• TRY IT
In the records below, find the line holding "Click the Добавить button"; copy it and every line after it to the end, omitting all images.

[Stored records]

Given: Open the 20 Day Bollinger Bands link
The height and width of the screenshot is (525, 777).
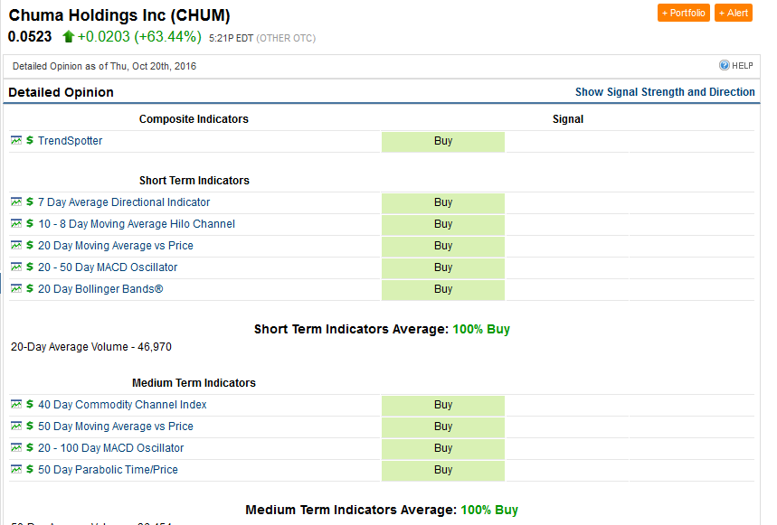Looking at the screenshot, I should [100, 289].
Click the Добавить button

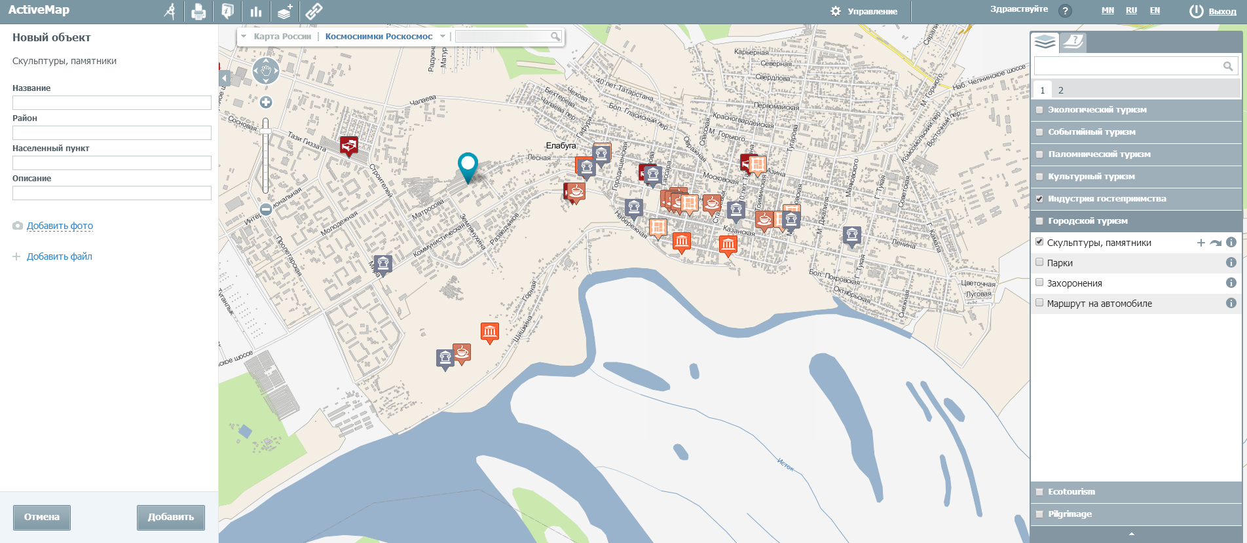170,517
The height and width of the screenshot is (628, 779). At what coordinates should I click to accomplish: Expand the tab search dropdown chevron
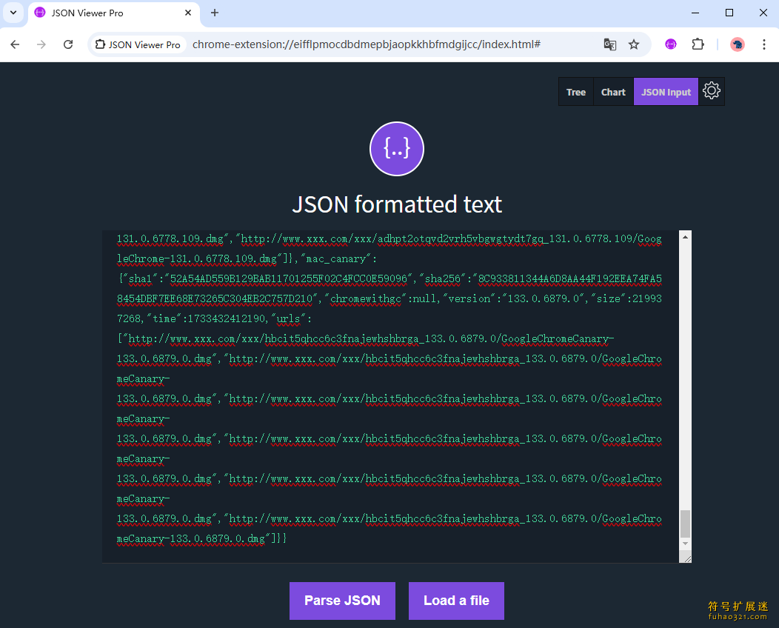(x=13, y=13)
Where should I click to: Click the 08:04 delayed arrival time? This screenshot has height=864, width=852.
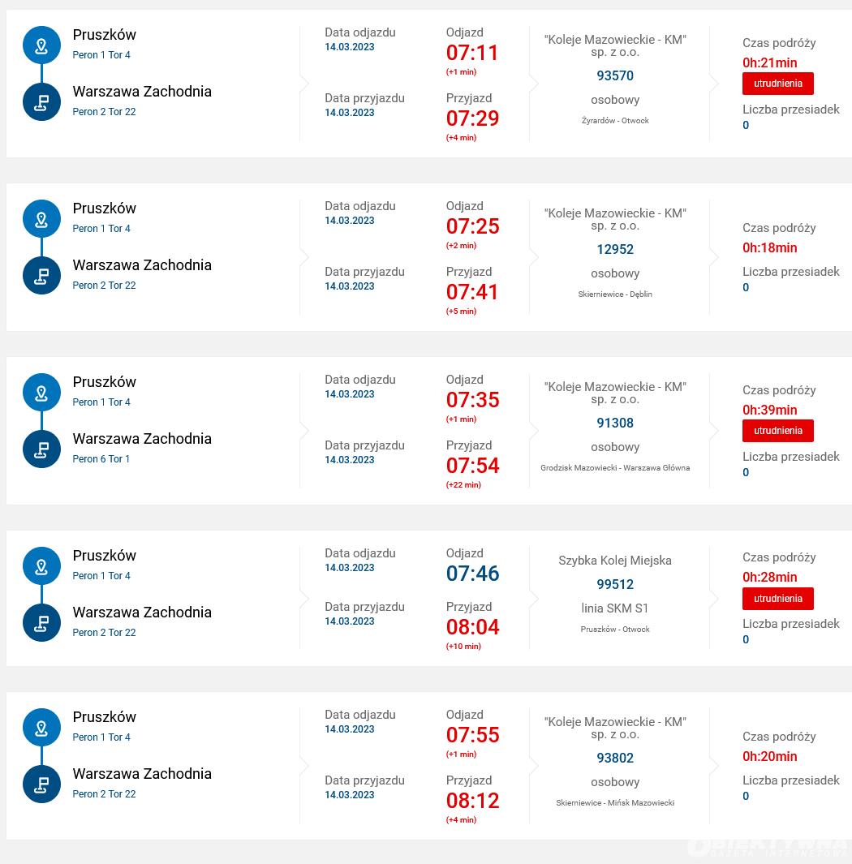473,627
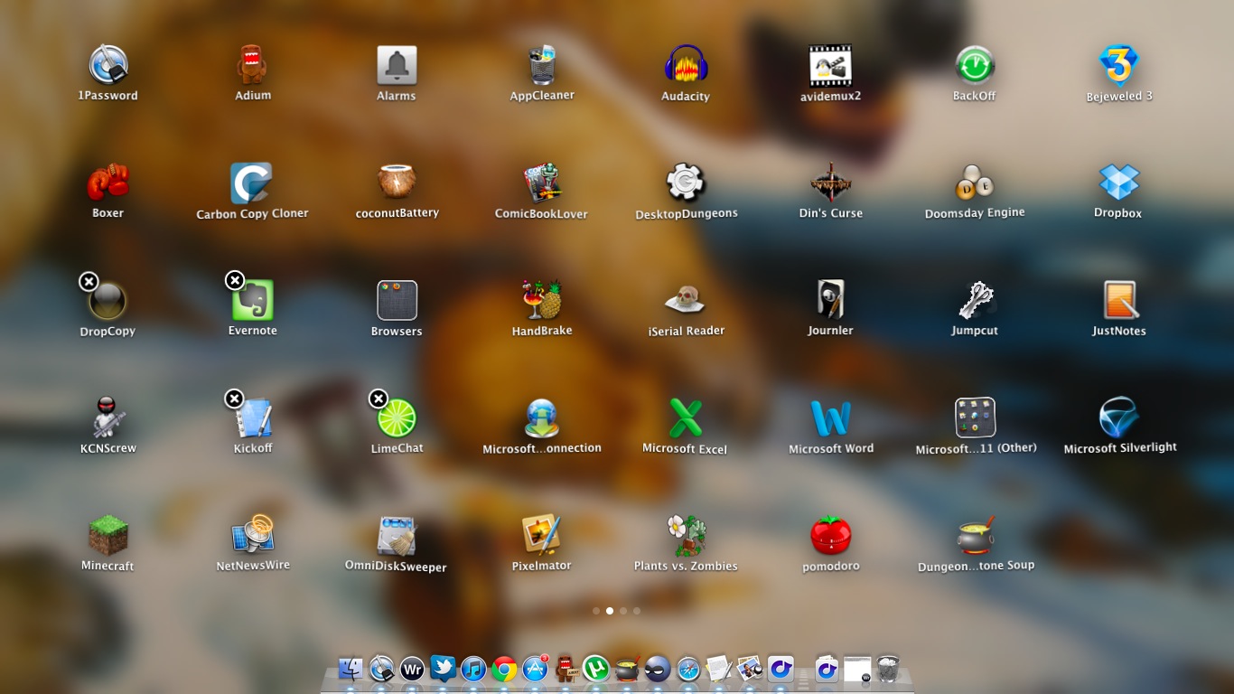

• ANSWER AREA
Click the Добавить button

170,517
The height and width of the screenshot is (628, 779). At what coordinates should I click to accomplish: Expand the tab search dropdown chevron
(x=13, y=13)
Where should I click to: Click the 08:04 delayed arrival time? This screenshot has height=864, width=852.
473,627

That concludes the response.